▸ **Work item**
Look through the entries below and extract exactly the lines from the one containing "This screenshot has height=704, width=420." through the one containing "Given: Select the Connect phone step label", ends included.

▸ **Provided data**
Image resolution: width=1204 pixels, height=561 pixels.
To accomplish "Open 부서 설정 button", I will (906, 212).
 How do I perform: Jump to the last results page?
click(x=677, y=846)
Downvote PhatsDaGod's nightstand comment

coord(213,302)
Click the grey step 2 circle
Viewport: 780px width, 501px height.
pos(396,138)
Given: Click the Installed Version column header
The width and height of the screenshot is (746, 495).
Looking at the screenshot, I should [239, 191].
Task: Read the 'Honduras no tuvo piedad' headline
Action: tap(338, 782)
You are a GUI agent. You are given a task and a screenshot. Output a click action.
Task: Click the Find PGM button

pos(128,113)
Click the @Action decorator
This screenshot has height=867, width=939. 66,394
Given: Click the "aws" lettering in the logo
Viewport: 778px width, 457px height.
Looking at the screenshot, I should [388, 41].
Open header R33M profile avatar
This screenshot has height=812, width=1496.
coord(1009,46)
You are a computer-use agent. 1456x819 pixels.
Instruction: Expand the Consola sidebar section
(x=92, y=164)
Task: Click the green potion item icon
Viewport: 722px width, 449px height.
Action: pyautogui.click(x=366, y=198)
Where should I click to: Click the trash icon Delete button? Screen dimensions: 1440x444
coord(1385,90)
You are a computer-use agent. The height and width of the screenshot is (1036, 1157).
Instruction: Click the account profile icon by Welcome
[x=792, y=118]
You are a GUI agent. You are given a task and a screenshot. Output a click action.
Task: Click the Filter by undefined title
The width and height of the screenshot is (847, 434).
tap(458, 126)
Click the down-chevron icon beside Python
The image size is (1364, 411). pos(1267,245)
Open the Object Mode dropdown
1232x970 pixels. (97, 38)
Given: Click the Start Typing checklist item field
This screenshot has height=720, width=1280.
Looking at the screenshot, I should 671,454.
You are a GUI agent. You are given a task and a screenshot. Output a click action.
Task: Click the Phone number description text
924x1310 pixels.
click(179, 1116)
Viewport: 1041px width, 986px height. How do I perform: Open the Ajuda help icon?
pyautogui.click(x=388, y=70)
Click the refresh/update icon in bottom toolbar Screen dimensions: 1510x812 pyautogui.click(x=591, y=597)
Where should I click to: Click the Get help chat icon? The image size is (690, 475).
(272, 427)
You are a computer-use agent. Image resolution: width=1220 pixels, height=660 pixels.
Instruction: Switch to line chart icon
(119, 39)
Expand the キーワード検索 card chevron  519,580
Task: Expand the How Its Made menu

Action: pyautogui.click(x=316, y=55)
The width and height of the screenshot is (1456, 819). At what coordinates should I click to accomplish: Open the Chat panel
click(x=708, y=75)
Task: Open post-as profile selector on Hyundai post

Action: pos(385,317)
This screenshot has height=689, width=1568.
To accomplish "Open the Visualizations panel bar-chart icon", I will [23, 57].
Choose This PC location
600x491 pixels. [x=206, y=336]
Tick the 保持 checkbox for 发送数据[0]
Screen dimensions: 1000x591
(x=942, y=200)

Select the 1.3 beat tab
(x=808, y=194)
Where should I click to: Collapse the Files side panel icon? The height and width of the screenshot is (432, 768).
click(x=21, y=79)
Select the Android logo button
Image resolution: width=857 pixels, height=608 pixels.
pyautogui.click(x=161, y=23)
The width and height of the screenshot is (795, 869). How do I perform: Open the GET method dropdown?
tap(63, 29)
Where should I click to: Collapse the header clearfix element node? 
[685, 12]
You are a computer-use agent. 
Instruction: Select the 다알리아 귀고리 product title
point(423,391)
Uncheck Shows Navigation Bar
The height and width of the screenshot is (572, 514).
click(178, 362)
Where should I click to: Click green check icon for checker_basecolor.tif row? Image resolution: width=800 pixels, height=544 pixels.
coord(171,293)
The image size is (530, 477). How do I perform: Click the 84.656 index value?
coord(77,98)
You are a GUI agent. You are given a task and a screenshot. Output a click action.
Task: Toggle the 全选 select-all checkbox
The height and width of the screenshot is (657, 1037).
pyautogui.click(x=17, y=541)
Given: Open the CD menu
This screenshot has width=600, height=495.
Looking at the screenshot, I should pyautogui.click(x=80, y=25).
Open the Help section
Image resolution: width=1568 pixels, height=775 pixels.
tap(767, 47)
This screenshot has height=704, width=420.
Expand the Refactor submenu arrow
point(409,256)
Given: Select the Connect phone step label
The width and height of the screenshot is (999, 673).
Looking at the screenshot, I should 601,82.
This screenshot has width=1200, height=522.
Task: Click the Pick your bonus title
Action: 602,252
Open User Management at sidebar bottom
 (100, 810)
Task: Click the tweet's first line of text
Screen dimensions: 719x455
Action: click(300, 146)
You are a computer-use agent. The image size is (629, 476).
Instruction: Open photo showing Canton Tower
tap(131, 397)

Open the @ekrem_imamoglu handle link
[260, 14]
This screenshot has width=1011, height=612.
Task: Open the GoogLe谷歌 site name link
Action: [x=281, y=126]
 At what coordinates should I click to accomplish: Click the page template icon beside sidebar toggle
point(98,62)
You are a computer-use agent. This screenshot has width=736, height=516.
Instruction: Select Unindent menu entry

▸ **Task response**
This screenshot has height=704, width=420.
Expand the Refactor submenu arrow
point(409,256)
Given: Select the Connect phone step label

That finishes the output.